--- start of ENTRIES ---
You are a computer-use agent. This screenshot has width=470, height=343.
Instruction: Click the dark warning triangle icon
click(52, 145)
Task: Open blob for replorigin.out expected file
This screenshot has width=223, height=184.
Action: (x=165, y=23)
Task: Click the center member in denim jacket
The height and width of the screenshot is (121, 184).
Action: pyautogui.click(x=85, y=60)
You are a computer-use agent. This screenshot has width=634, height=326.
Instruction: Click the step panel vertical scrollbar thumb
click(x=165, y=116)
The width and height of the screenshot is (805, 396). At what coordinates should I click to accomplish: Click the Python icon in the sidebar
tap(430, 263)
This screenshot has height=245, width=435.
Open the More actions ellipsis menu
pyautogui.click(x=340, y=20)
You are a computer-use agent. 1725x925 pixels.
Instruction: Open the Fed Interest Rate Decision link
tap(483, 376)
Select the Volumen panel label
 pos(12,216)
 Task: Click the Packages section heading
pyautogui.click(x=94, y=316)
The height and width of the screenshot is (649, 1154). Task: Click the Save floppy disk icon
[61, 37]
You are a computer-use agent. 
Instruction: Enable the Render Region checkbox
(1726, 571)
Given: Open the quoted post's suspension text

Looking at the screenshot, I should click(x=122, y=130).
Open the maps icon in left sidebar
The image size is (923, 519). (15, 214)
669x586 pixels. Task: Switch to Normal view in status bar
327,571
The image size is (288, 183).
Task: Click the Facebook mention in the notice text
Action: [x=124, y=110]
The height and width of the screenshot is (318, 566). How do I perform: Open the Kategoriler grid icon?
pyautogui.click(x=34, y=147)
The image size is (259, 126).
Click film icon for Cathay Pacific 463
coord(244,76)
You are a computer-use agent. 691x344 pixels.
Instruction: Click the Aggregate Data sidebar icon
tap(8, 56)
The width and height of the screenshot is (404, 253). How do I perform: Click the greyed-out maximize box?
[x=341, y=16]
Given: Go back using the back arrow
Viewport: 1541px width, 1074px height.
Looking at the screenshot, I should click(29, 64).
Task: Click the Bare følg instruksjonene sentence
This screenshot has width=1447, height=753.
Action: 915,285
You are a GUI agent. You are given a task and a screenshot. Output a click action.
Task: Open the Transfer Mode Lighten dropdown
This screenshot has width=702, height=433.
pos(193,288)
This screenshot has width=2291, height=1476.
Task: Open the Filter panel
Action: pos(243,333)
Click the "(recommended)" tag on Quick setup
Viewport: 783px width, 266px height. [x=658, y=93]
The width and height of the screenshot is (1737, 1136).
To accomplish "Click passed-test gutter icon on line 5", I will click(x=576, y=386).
--- end of ENTRIES ---
List every line of the items above that contains the string "computer", copying each line in full.

TASK SOLUTION
You are a computer-use agent. This screenshot has width=470, height=343.
You are a computer-use agent. This screenshot has width=634, height=326.
You are a computer-use agent. 1725x925 pixels.
You are a computer-use agent. 
You are a computer-use agent. 691x344 pixels.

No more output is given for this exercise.